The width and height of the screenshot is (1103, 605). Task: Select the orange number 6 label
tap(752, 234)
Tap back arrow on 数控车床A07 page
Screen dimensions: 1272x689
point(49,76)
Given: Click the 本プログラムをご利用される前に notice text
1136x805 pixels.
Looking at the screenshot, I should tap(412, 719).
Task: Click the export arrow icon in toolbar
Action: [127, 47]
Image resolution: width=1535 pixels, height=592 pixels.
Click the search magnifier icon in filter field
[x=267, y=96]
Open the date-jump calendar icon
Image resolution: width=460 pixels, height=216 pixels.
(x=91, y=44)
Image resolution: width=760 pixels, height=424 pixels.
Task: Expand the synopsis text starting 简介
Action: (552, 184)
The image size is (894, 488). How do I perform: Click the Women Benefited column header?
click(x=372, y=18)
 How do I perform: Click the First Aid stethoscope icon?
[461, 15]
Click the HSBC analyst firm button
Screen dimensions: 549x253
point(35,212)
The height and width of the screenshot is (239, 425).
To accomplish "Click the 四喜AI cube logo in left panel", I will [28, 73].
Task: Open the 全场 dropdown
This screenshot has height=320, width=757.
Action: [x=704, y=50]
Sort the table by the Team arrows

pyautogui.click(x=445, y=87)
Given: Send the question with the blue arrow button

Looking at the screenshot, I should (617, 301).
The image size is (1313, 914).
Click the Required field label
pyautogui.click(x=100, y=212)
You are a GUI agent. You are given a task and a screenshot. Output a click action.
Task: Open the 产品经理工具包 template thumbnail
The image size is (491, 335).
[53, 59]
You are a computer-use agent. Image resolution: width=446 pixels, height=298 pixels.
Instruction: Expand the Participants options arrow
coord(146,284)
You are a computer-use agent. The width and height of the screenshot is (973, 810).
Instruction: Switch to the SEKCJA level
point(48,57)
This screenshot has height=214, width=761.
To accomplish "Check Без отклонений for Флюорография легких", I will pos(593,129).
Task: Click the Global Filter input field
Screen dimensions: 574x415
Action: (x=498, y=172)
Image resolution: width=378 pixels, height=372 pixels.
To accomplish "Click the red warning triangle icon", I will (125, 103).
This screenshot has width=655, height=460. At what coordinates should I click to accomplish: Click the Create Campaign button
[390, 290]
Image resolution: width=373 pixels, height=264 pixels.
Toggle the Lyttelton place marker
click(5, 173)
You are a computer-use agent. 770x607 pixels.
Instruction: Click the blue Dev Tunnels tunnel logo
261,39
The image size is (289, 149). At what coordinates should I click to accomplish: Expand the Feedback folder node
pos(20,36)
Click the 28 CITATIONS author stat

## Task directions
Only one number is wanted: how many lines of the data above include the word "will".

## Exercise solution
3